■ Excerpted text
'''

Monday, November 03, 2008

Musings Regarding the Explosion of Treasury Debt and the Implications for Corporate Bonds

A recent article notes that the flood of issuance in the next year is likely to lead to higher yields for Treasury investors. With swelling borrowing needs in the U.S., a need to keep short-term rates low to stimulate the economy, and emerging economies (that had been aggressive Treasury buyers) contracting, a supply/demand imbalance could lead to significant further steepening of the Treasury yield curve. As short-term Treasury bill rates (3, 6 month) have moved significantly below 1%, the 10-year rate has stayed close to 4%--a notable sign of steepening.

Observe, too, that the inflation expectations built into TIPS are quite low, something on the order of less than 1% annually for the next decade. This is leading some investors to move into TIPS as an inflation hedge. What, however, if TIPS pricing is efficient and we are facing a prolonged period of low inflation, if not deflation? With rising Treasury yields at the long end and modest inflation, real returns on these government-backed securities would be quite attractive. This could have the effect of crowding out investment in corporate debt, particularly during a regime of risk aversion. In short, these immense Treasury funding needs that we're reading about may keep corporate (and municipal) bond prices unusually low for an extended period. That has real implications for the funding of the private sector and its ability to rebound from recession.

'''

Proceed with the commentary on Treasury debt and corporate bonds, beginning immediately after its final sentence. The material that accompanies this page is not required for the work requested here.

■ Collected material
'''

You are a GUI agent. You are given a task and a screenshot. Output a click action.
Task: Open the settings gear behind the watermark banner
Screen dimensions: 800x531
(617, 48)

'''

■ In response
On a related note, I'm not wild about how bonds have behaved during the last week of vigorous bounce in the stock market. According to FINRA data, we saw an explosion of 52-week price lows among investment grade and high yield bonds in mid-October--the same pattern we saw among stocks. Specifically, we saw 1218 new 52-week lows among the 3432 issues traded within the FINRA-Bloomberg Investment Grade Index on October 14th. On October 16th, we hit 422 new 52-week lows among the 1008 issues traded in the FINRA-Bloomberg High Yield Index. With the bounce into the end of October--one that took almost all stocks off their 52-week lows--we still had 404 new annual lows among the investment grade bonds and 147 among high yield issues. Advance-decline numbers were especially tepid for the investment grade bonds.

A few days does not a trend make, but this relative underperformance is on my radar: even apart from the issue of looming defaults, corporate bonds may fail to keep pace with other assets, including during periods of relative risk appetite. As an increasing number of risk-free Treasuries come to market and compete for relatively scarce investment funds, the competition for yield may pose ongoing challenges for the issuance and pricing of investment grade and high yield bonds. And that is not conducive to a growing economy.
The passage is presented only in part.